L'une d'entre elles, d'ailleurs, n'est autre que la petite Aurélie, son amour d'enfance, qu'il a vue mourir, quatorze ans plus tôt. Malgré le temps passé, leur lien était si fort qu'il n'a pas trop de mal à la convaincre de quitter son hôte. C'était le plus facile, car les quatre occupants restant vont opposer une résistance plus ou moins grande à l'idée de mourir pour de bon. Riquet s'est institué protecteur mental du Gitan, et construit mirador sur murailles sur fossés pour tenir à distance les intrus de l'extérieur comme de l'intérieur, sans s'apercevoir que sa protection, excessive, est en soi un péril mortel. Lon et Lys, manipulés par Romain, étouffent le visiteur sous une exubérance charnelle où la faune et la flore s'unissent de façon malsaine.
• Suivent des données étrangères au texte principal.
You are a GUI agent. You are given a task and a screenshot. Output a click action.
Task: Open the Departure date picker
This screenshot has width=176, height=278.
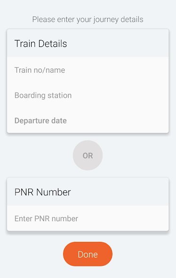(88, 121)
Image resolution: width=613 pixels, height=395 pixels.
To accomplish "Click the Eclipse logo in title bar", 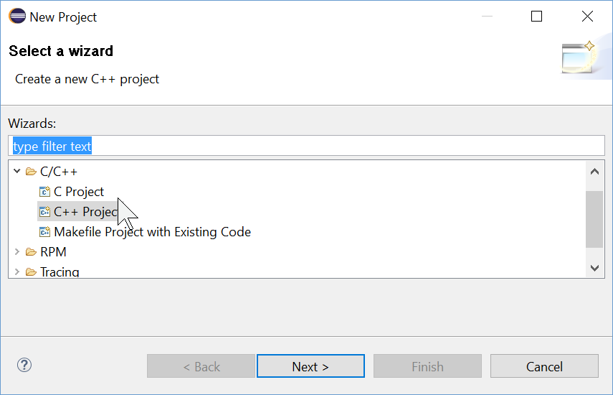I will [17, 17].
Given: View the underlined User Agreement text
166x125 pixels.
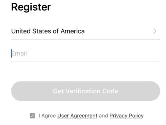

Quant à Romain, il faudra de l'aide à Kantor pour l'affronter.
Quatre ans après les événements racontés dans Le Petit Cabaret des morts, Alvar Cuervos est en mauvais état psychique, réfugié tout au fond de lui-même, tout juste capable de murmurer très bas au début de ce Carnaval, incapable de penser même le nom de Yorenn. Celle-ci, qui n'a jamais cessé de le suivre, restant proche de lui d'une ville à l'autre, au gré de ses déplacements d'un hôpital au suivant, n'en peut plus. Elle est encline à faire confiance à Kantor, dont elle côtoie la tante, Muriel Ortan, au théâtre du Dragon.
Au fur et à mesure de mon avancée dans le cycle, je suis de plus en plus fascinée par la façon dont l'auteur l'organise, en totalité et dans chacun des romans qui le composent. Ainsi, si on pourrait considérer que Le Petit Cabaret des morts est un remake en mode mineur de Hadès Palace, dont il reprend exactement la construction, ce Carnaval sans Roi est comme un miroir inversé du roman précédent. En effet, il est univoque là où le tome sept était choral, et émietté là où un seul personnage s'y imposait sans conteste, et de plus en plus. Comme lui, il est construit sur des multiples de trois (ici, six parties de trois ou six chapitres), de façon à la fois impeccable et naturelle.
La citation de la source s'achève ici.